The clinical outcomes observed in this prospective study also align with current literature on fluid therapy within the ROSE framework. The mean duration of IMV and mean PICU length of stay reflect the clinical complexity of the patients and the importance of intensive care. Studies such as the meta-analysis by Bednarczyk et al. [28] and the cohort study by Douglas et al. [29] have shown that resuscitation strategies guided by dynamic assessment of fluid responsiveness are associated with reduced duration of IMV, lower need for RRT, and shorter PICU stays. Similarly, our study showed a progressive transition to conservative strategies during the Stabilization and Evacuation phases, with increased use of diuretics and RRT, consistent with the findings of the meta-analysis by Silversides et al. [30], which highlights the benefits of active de-resuscitation in increasing ventilator-free days and reducing ICU length of stay. The absence of significant differences across secondary outcomes – including duration of IMV, use of vasoactive amines, PICU length of stay, and need for RRT – supports the comparability of the retrospective and prospective cohorts.
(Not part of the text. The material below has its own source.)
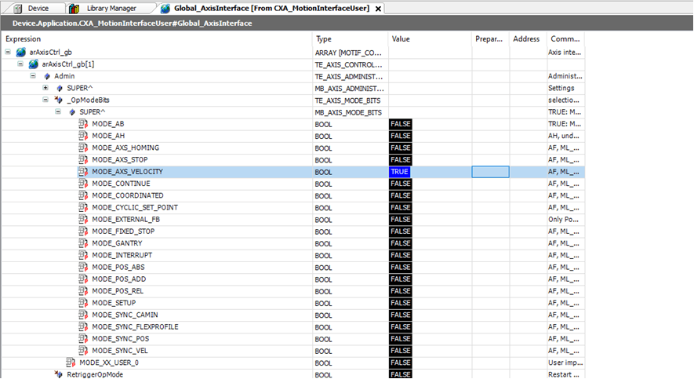Collapse the arAxisCtrl_gb[1] tree node
Image resolution: width=694 pixels, height=379 pixels.
coord(21,64)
Effect of education and training

In this study, similarities in clinical outcomes were observed between the retrospective and prospective groups, including length of PICU stay, duration of IMV, and need for RRT. These findings may be explained by the consistent adherence to FA% targets across the phases of the ROSE concept in both cohorts. Across both study phases, FA% values remained consistently below thresholds associated with adverse outcomes, reflecting a baseline adherence to good fluid stewardship practices. This likely limited the magnitude of observable differences after ROSE implementation and may explain the similarity in most clinical outcomes. In contrast, after team education and training, overall adherence to FA% targets increased, particularly during the Evacuation phase, which aligns with the trajectory of CFB, showing a higher number of patients achieving FE in the prospective group. The article aligns with recognized understanding from other pediatric fluid studies emphasizing phases of fluid therapy and avoiding deleterious FA above 10% for improved clinical outcomes [22, 23]. The ROSE concept, though widely used in adult critical care, had not been formally validated in pediatrics – this study pioneers its systematic application and analysis in this population. The findings support prior evidence that meticulous fluid management – including early resuscitation with crystalloids, subsequent optimization with albumin and diuretics, and eventual deresuscitation with furosemide and RRT – can contribute to better control of FA and potentially improved outcomes [31]. Clinical outcomes reported here, including ventilator duration and PICU stay, are consistent with meta-analyses and systematic reviews suggesting that fluid stewardship and individualized phase-based fluid therapy reduce morbidity [23, 31]. The inclusion of lactate trends as a marker of tissue perfusion and phase transition strengthens the clinical relevance of the ROSE framework.